Source data
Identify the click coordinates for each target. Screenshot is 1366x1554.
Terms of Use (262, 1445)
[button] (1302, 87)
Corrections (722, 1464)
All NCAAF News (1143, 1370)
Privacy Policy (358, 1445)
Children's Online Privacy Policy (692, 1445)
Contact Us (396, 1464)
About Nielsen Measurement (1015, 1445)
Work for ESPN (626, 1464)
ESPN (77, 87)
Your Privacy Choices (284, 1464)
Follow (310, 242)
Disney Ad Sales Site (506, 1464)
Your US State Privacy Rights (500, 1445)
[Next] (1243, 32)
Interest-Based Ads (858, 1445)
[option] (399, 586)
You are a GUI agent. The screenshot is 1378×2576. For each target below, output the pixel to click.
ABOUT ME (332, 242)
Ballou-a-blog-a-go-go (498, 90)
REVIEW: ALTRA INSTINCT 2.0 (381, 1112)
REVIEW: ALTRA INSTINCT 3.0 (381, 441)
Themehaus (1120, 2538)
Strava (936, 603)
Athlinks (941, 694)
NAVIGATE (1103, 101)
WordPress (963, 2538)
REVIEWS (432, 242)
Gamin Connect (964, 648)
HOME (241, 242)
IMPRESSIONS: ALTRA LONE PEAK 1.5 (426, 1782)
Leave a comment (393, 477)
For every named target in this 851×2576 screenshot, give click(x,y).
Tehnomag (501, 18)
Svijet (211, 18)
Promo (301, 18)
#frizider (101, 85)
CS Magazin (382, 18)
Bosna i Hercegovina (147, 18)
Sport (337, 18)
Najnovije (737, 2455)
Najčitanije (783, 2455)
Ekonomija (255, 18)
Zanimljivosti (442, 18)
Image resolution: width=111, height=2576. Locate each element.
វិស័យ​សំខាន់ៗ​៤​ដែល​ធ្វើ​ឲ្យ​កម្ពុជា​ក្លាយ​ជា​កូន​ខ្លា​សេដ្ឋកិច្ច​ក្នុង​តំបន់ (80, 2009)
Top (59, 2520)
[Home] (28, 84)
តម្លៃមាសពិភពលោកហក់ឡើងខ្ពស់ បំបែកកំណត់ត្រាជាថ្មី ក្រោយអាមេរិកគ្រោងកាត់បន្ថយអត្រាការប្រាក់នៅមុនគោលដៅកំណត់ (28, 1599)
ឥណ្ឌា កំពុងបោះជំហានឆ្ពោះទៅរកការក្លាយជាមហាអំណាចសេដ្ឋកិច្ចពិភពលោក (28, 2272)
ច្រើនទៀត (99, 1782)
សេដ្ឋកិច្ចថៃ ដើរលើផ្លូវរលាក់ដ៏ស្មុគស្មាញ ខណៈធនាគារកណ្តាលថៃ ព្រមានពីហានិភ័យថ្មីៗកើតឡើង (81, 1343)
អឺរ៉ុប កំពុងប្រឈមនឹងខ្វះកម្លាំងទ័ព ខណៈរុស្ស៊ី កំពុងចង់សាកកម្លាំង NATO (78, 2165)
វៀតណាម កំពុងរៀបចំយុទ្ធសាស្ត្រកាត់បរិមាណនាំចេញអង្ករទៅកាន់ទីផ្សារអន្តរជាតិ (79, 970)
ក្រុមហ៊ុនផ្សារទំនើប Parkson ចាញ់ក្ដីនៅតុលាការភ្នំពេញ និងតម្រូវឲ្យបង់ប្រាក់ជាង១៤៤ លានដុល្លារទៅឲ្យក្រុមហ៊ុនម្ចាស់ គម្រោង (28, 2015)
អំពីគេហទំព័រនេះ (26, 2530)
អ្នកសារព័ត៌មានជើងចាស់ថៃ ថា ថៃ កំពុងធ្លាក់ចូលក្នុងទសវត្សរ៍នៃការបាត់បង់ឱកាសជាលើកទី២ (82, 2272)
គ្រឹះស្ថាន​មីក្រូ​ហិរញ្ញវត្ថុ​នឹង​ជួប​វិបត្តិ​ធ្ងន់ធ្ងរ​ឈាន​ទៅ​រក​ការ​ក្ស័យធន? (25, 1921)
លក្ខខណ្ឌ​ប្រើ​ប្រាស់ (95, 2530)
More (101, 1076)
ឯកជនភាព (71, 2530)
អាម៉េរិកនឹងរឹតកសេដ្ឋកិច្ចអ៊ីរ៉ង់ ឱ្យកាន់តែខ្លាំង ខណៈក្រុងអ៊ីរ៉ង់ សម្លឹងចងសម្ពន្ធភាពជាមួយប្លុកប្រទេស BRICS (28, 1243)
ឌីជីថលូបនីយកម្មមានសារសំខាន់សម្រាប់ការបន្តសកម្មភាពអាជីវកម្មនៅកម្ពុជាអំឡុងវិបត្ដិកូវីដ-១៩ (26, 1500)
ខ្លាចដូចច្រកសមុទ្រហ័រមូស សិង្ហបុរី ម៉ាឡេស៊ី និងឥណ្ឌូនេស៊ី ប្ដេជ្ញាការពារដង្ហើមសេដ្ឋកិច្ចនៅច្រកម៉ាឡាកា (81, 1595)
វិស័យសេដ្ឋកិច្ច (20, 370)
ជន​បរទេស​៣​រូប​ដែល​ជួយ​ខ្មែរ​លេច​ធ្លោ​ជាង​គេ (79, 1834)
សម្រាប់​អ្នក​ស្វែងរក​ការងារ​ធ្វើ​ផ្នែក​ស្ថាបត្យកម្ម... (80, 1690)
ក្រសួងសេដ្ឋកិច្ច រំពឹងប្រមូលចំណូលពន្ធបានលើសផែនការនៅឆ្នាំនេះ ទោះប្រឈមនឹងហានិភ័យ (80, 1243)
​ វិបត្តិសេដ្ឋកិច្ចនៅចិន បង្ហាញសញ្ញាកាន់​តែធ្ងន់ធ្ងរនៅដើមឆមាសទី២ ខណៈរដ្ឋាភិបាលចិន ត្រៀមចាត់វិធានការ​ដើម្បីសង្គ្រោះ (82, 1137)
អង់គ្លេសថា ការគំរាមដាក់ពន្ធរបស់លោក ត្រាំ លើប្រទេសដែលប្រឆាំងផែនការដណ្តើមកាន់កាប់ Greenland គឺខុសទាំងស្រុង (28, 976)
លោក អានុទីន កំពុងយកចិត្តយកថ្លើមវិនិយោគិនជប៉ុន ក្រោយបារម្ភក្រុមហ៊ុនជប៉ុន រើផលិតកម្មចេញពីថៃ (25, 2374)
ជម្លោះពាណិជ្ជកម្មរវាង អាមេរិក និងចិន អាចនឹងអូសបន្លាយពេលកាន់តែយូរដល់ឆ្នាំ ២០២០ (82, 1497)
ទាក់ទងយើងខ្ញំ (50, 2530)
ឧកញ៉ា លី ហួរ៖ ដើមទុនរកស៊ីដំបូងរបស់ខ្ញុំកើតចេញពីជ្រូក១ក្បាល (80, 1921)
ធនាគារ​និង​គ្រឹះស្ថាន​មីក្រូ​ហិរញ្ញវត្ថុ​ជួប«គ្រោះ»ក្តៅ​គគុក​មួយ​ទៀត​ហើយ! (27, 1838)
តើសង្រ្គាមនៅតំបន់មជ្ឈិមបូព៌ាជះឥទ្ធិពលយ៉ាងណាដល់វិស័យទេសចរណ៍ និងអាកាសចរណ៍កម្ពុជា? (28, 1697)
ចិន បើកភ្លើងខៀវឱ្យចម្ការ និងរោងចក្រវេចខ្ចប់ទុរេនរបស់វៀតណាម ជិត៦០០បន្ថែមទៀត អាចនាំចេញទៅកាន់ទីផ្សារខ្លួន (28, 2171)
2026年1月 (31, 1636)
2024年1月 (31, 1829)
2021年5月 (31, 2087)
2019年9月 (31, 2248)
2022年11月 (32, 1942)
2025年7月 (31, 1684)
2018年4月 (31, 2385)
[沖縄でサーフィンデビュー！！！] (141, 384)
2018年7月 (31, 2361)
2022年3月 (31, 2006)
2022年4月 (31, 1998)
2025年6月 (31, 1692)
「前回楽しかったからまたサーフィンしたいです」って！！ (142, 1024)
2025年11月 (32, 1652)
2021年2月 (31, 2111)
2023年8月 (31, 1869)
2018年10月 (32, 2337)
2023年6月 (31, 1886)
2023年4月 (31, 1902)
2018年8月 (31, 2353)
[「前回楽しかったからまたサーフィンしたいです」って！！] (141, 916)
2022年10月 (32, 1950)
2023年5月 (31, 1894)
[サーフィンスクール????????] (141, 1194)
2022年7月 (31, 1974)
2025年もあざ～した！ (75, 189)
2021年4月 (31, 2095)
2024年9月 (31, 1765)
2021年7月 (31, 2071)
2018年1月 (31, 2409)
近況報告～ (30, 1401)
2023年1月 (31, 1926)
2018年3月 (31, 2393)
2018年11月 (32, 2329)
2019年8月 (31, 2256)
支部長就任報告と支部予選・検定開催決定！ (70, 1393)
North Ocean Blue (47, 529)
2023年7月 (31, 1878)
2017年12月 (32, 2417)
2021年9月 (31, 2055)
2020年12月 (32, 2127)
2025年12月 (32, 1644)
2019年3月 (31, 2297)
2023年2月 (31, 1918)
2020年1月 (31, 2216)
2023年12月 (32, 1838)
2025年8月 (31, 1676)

Work to complete
How many lines in the records contain the word "INSTINCT"? Reply with that number only.

Result of this exercise
2